* **Records shown**:
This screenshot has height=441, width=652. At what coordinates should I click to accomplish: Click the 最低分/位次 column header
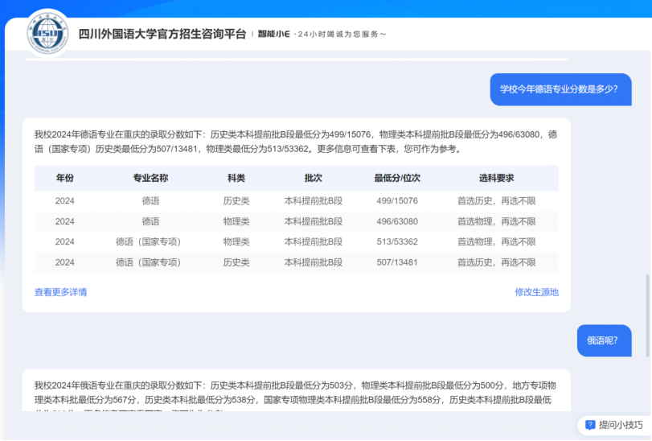tap(397, 178)
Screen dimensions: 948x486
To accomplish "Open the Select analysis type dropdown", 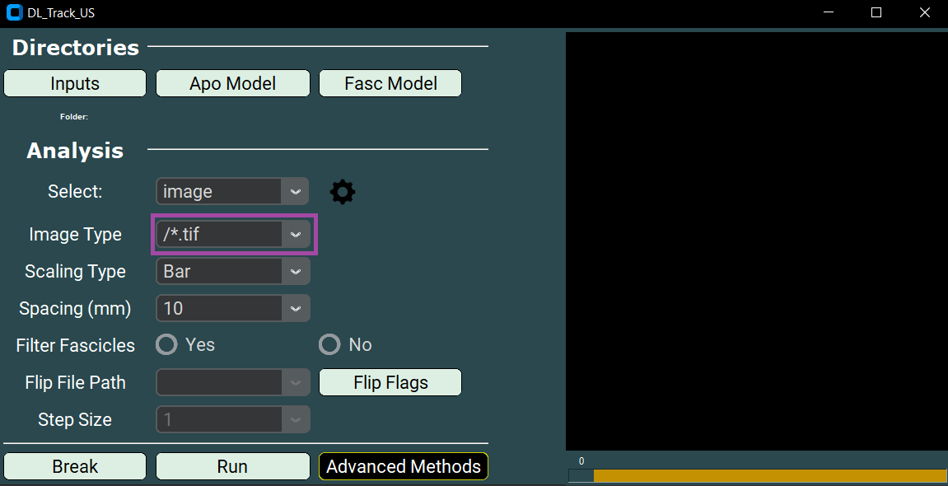I will pyautogui.click(x=232, y=192).
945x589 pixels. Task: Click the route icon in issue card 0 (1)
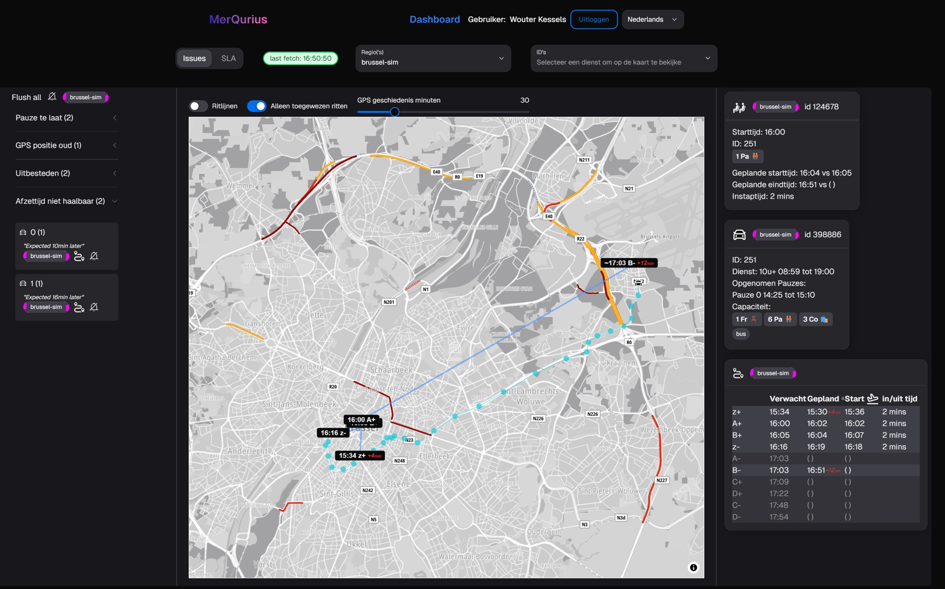point(79,256)

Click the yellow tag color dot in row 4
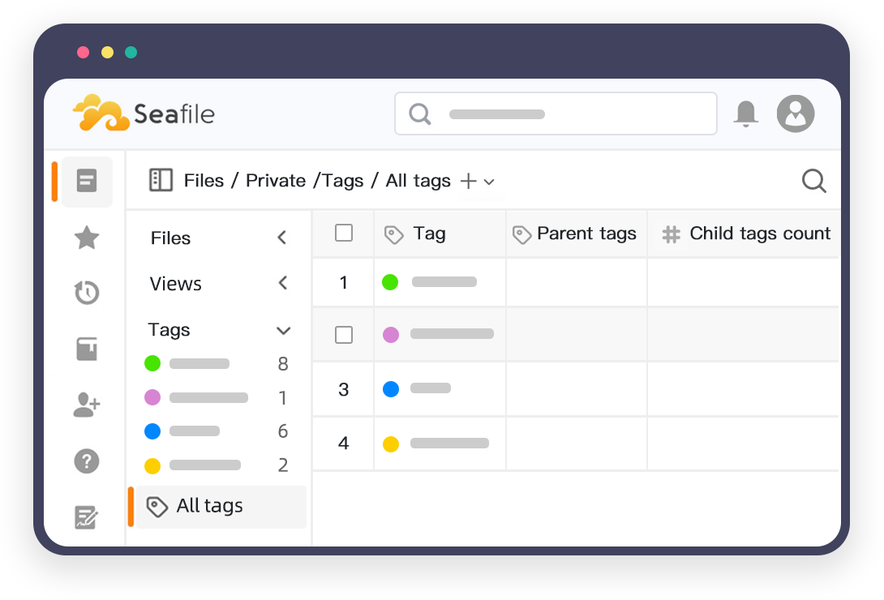click(x=391, y=444)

* **What you should do**:
Transcribe exactly the portion of the material above that runs from the line containing "945x589 pixels. Task: Click" through its last line, omitting all pictures.

* **Exercise solution**:
945x589 pixels. Task: Click the route icon in issue card 0 (1)
point(79,256)

Click the yellow tag color dot in row 4
click(x=391, y=444)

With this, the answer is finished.